🧩 Python DSA Patterns — Binary Search 🔍🐍

Binary Search is more than just finding an element in a sorted array.

It’s a versatile pattern that applies to searching, decision-making, and optimization problems by repeatedly halving the search space.

✨ When to Use

• The input is sorted (array, matrix, or monotonic property).
• The problem asks for first/last occurrence, boundary index, or decision-based minimum/maximum.
• When brute force scanning is O(n) but you need O(log n).

⚡ Advantages

• Reduces search time from O(n) to O(log n).
• Works not only on arrays, but also on answer ranges (binary search on solution space).
• Forms the basis of many advanced algorithms (search trees, parametric search).
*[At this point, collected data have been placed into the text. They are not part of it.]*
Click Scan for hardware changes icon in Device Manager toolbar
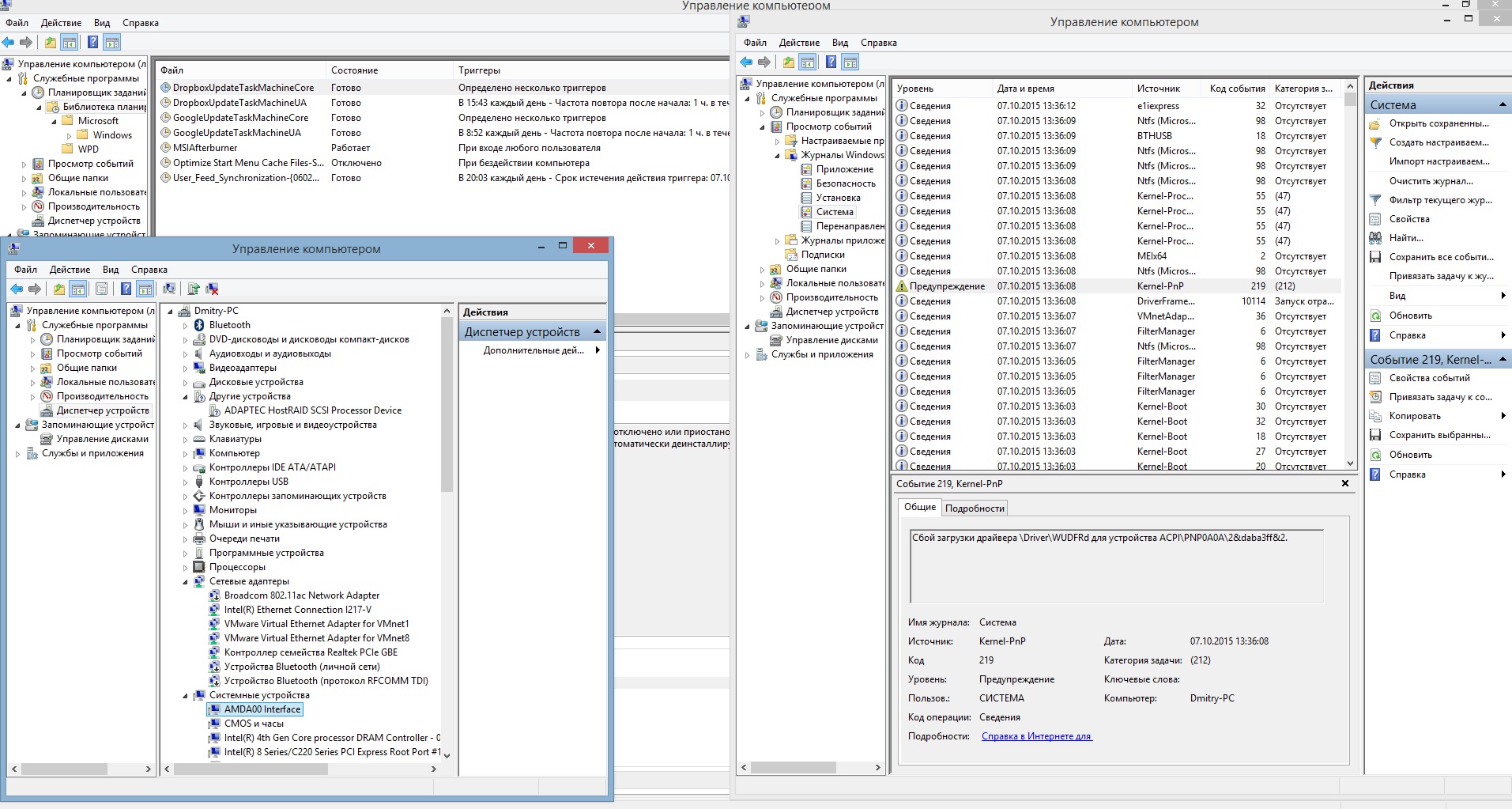The width and height of the screenshot is (1512, 809). 169,289
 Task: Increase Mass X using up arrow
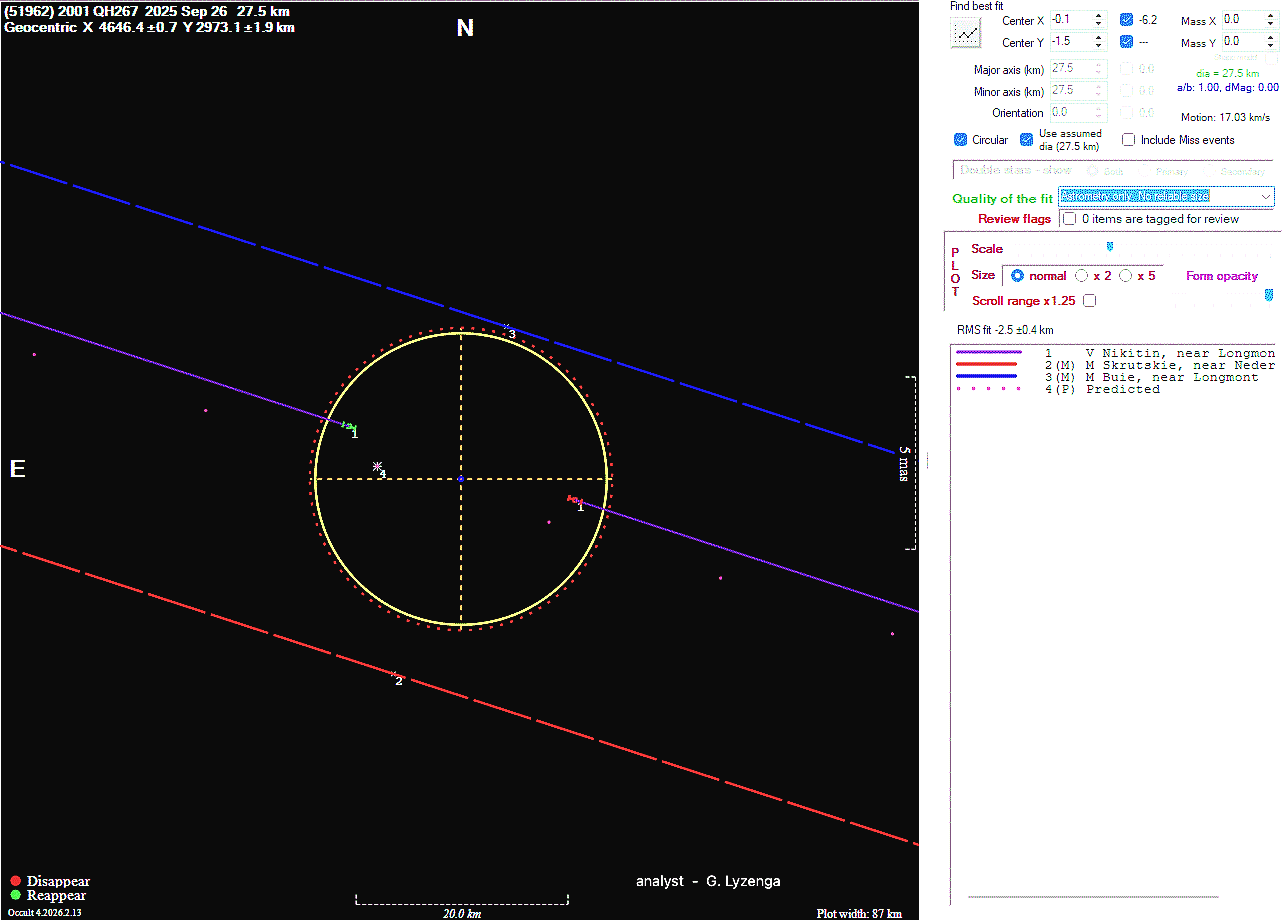pyautogui.click(x=1270, y=16)
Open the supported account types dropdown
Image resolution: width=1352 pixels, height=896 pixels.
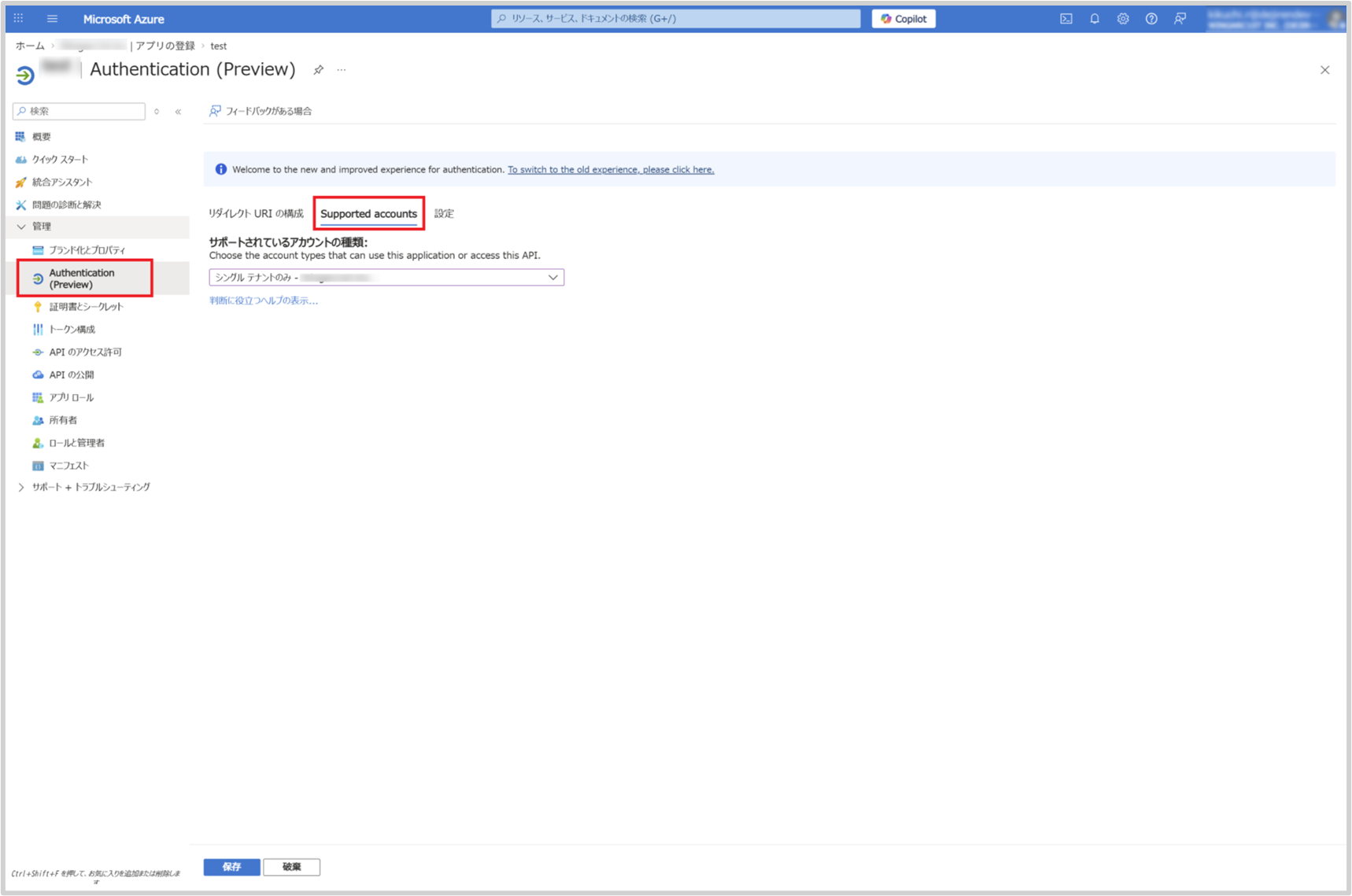(386, 278)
📝 Example 1 — Basic Binary Search

Find an element in a sorted array.

def binary_search(arr, target):
    left, right = 0, len(arr) - 1

    while left <= right:
        mid = (left + right) // 2
        if arr[mid] == target:
            return mid
        elif arr[mid] < target:
            left = mid + 1
        else:
            right = mid - 1
    return -1

# Example
print(binary_search([1, 3, 5, 7, 9], 7))  # Output: 3

📝 Example 2 — First and Last Occurrence

Return the first index where target appears in a sorted array.

def first_occurrence(arr, target):
    left, right, result = 0, len(arr) - 1, -1
    while left <= right:
        mid = (left + right) // 2
        if arr[mid] == target:
            result = mid
            right = mid - 1   # keep searching left
        elif arr[mid] < target:
            left = mid + 1
        else:
            right = mid - 1
    return result

print(first_occurrence([1, 2, 2, 2, 3, 4], 2))  # Output: 1

📝 Example 3 — Search in Rotated Sorted Array

Binary search can handle rotated arrays by checking which side is sorted.

def search_rotated(arr, target):
    left, right = 0, len(arr) - 1
    while left <= right:
        mid = (left + right) // 2
        if arr[mid] == target:
            return mid
        if arr[left] <= arr[mid]:  # left half sorted
            if arr[left] <= target < arr[mid]:
                right = mid - 1
            else:
                left = mid + 1
        else:  # right half sorted
            if arr[mid] < target <= arr[right]:
                left = mid + 1
            else:
                right = mid - 1
    return -1

print(search_rotated([4,5,6,7,0,1,2], 0))  # Output: 4

📝 Example 4 — Binary Search on Answer Space

Find the smallest x such that xx ≥ target (integer square root).*

def integer_sqrt(target):
    left, right, ans = 0, target, -1
    while left <= right:
        mid = (left + right) // 2
        if mid * mid <= target:
            ans = mid
            left = mid + 1
        else:
            right = mid - 1
    return ans

print(integer_sqrt(10))  # Output: 3

✅ Key Takeaways

• Classic Binary Search → find elements in sorted arrays.
• Modified Binary Search → first/last occurrence, rotated arrays.
• Answer Space Search → find minimum/maximum satisfying a condition.
• Think: Is the search space monotonic? If yes, binary search applies.

🏋️ Practice Problems

1. Binary Search (basic element search).
2. First and Last Position of Element in Sorted Array.
3. Search in Rotated Sorted Array.
4. Find Peak Element.
5. Sqrt(x) (binary search on answer space).